Department of Biochemistry, University of Illinois at Urbana-Champaign, 600 South Mathews Avenue, Urbana, IL 61801, USA.
Biochemistry. 2012 May 22;51(20):4087-95. doi: 10.1021/bi300497x. Epub 2012 May 14.

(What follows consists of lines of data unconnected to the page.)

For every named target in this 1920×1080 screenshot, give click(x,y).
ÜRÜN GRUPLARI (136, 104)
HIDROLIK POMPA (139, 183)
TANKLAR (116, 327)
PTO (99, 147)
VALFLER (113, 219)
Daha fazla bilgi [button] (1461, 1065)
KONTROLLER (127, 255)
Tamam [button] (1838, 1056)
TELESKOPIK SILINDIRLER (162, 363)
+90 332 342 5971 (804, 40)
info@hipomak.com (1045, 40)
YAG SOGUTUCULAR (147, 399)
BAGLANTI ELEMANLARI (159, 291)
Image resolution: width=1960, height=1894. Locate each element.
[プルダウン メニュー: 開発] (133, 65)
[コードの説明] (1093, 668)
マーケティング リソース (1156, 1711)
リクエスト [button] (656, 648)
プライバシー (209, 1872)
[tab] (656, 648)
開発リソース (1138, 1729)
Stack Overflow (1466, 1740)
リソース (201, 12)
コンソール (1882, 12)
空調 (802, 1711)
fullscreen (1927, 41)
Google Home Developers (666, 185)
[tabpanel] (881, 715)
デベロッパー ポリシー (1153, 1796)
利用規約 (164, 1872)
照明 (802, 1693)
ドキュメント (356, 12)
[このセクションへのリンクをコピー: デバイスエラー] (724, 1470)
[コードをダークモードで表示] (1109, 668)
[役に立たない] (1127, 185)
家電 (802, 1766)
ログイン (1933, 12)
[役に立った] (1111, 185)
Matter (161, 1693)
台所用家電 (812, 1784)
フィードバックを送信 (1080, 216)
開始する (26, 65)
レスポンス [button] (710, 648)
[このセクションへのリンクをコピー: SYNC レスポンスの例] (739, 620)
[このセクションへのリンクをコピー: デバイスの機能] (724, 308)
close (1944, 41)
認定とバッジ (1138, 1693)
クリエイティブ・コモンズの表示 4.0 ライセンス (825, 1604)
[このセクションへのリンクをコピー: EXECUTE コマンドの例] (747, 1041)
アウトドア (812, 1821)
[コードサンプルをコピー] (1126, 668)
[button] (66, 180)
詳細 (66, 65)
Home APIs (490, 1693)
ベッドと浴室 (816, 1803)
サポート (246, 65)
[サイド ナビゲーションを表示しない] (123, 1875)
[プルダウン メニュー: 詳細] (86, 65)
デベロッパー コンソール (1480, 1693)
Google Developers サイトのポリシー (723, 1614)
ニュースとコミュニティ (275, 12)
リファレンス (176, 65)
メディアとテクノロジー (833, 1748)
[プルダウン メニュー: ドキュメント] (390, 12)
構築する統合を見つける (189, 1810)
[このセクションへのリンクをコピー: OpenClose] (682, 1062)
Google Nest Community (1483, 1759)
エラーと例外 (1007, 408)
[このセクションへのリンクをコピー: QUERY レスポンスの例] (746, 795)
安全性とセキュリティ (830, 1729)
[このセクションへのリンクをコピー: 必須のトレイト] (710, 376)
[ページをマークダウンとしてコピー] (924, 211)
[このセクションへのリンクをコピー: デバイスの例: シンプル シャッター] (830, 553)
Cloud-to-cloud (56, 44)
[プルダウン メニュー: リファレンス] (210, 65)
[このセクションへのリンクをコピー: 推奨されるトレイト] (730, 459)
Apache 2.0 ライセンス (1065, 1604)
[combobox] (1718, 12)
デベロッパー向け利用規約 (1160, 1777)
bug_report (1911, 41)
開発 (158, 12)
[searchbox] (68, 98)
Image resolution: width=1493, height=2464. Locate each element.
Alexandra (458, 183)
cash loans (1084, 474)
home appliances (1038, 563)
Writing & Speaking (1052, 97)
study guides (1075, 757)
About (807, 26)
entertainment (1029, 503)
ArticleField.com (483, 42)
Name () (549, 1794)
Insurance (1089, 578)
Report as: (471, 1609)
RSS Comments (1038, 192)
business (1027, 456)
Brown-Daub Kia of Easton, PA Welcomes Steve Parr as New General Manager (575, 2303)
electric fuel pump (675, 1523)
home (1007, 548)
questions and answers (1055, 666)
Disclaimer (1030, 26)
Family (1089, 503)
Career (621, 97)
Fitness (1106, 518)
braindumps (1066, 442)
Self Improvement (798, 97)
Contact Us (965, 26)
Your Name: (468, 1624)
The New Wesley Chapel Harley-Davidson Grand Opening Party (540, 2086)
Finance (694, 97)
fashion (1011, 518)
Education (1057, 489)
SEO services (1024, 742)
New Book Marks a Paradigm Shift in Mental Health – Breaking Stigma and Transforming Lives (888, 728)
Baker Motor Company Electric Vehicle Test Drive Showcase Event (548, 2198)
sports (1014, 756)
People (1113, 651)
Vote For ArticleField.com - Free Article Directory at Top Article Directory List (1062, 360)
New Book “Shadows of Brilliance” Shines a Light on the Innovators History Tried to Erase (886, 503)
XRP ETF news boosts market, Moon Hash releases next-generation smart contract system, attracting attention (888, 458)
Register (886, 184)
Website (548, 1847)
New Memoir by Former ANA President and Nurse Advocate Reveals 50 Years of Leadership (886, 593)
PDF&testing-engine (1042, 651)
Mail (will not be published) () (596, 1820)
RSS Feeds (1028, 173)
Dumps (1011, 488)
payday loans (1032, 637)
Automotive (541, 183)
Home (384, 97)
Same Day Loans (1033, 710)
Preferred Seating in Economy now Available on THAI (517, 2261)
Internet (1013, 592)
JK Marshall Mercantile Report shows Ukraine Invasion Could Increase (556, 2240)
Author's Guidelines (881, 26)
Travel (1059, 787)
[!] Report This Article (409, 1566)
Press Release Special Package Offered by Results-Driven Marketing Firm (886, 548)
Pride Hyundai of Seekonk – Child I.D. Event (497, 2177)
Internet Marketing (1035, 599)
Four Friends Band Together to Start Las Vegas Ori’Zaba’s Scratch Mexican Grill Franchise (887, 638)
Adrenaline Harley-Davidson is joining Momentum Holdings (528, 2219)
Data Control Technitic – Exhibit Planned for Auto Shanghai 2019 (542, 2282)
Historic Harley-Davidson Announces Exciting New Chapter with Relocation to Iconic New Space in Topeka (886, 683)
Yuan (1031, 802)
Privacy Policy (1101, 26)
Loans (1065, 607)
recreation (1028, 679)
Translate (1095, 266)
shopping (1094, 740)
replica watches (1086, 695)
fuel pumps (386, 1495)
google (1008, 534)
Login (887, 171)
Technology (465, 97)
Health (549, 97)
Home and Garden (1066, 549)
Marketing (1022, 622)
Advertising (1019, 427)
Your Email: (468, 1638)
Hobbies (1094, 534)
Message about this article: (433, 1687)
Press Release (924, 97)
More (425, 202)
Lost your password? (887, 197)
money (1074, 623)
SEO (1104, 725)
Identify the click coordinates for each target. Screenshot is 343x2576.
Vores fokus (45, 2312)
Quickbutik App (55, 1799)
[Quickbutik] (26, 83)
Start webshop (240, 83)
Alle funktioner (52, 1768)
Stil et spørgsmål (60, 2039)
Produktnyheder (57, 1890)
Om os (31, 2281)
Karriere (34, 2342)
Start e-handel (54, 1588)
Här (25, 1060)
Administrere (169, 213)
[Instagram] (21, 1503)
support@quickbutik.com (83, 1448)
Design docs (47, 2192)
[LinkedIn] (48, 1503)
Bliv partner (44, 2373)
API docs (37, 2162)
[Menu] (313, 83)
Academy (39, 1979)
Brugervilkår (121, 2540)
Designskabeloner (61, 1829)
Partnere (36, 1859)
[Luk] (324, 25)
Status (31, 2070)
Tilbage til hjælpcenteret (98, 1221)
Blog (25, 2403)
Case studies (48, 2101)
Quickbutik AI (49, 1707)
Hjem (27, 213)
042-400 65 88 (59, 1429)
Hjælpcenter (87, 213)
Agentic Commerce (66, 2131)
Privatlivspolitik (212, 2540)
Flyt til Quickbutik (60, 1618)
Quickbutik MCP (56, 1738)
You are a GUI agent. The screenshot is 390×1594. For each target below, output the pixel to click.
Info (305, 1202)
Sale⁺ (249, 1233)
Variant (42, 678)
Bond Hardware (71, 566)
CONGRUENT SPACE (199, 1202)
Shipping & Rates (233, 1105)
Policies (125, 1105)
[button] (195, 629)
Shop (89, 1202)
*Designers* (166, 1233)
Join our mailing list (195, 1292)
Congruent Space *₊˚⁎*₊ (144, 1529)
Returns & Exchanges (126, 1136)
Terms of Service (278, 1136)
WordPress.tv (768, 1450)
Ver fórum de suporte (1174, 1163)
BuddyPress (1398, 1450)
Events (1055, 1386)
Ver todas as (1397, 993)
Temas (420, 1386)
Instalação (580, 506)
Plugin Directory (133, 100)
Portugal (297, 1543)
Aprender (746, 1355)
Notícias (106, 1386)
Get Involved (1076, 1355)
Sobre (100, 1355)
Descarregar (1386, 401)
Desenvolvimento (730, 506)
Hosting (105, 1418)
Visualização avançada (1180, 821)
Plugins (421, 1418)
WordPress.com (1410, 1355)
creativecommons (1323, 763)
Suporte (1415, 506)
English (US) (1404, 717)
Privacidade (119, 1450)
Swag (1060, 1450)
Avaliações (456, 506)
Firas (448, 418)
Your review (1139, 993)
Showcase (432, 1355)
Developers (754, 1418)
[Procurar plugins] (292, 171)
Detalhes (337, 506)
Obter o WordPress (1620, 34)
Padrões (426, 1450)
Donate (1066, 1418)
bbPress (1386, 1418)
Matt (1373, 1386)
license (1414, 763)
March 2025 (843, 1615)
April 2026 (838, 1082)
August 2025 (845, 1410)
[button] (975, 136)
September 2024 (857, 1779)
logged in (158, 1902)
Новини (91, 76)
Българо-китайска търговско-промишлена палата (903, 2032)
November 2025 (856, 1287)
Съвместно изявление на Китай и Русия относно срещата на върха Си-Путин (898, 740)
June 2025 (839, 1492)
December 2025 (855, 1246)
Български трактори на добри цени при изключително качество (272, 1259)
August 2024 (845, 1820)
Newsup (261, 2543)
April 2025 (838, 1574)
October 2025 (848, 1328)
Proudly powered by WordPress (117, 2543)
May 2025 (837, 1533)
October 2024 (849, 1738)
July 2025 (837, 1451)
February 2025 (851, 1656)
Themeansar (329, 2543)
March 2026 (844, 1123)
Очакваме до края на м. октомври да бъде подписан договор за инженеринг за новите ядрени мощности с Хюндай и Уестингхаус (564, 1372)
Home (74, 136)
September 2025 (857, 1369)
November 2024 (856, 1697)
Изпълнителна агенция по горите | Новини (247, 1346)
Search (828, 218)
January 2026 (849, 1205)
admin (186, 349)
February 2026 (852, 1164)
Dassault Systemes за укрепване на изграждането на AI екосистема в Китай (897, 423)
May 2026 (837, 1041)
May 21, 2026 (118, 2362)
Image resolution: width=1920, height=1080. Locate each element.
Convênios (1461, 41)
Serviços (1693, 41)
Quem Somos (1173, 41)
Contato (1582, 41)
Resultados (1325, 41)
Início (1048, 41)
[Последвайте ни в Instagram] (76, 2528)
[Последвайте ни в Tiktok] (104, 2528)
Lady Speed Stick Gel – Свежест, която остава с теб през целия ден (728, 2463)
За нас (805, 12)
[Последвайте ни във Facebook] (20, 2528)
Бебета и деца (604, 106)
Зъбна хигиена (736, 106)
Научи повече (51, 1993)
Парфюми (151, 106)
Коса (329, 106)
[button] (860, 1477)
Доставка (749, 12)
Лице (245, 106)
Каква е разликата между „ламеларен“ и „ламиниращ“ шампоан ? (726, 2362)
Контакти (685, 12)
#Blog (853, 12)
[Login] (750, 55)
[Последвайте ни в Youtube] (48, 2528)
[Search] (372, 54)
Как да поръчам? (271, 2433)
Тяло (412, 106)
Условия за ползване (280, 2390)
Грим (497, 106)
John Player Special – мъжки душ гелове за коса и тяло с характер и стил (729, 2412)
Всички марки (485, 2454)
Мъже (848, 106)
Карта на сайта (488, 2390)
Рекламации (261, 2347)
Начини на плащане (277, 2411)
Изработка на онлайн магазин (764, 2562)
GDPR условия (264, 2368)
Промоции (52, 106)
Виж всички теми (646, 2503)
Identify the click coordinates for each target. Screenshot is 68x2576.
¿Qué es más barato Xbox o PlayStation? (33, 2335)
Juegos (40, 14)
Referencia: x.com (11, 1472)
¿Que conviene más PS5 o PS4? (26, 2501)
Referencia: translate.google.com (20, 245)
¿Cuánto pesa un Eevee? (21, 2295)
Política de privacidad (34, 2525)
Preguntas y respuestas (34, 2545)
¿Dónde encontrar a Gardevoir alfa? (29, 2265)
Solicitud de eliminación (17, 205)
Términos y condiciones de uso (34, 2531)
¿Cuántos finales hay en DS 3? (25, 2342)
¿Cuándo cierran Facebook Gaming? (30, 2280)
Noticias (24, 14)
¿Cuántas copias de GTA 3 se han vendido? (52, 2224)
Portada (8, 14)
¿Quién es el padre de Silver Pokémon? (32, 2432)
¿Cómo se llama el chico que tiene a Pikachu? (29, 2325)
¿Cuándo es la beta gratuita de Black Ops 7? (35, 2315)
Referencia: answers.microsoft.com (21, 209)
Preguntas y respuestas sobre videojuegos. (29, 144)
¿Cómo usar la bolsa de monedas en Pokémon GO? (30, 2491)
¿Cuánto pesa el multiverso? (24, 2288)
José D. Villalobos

In an RNA transcript, the 2'-OH group at the 3'-terminal nucleotide is unique as it is the only 2'-OH group that is adjacent to a 3'-OH group instead of a phosphate backbone. The 2'-OH group at the 3'-terminal nucleotide of certain RNAs is methylated in vivo, which is acheived by a methyltransferase named Hen1 that is mechanistically distinct from other known RNA 2'-O-methyltransferases. In eukaryotic organisms, 3'-terminal 2'-O-methylation of small RNAs stabilizes these small RNAs for RNA interference (RNAi). In bacteria, the same methylation during RNA repair results in repaired RNA resisting future damage at the site of repair. Although the chemistry performed by the eukaryotic and bacterial Hen1 is the same, the mechanisms of how RNA is stabilized as a result of the 3'-terminal 2'-O-methylation are different between the eukaryotic RNAi and the bacterial RNA repair. In this review, I will discuss the distribution of Hen1 in living organisms, the classification of Hen1 into four subfamilies, the structure and mechanism of Hen1 that allows it to conduct RNA 3'-terminal 2'-O-methylation, and the possible evolutionary origin of Hen1 present in bacterial and eukaryotic organisms.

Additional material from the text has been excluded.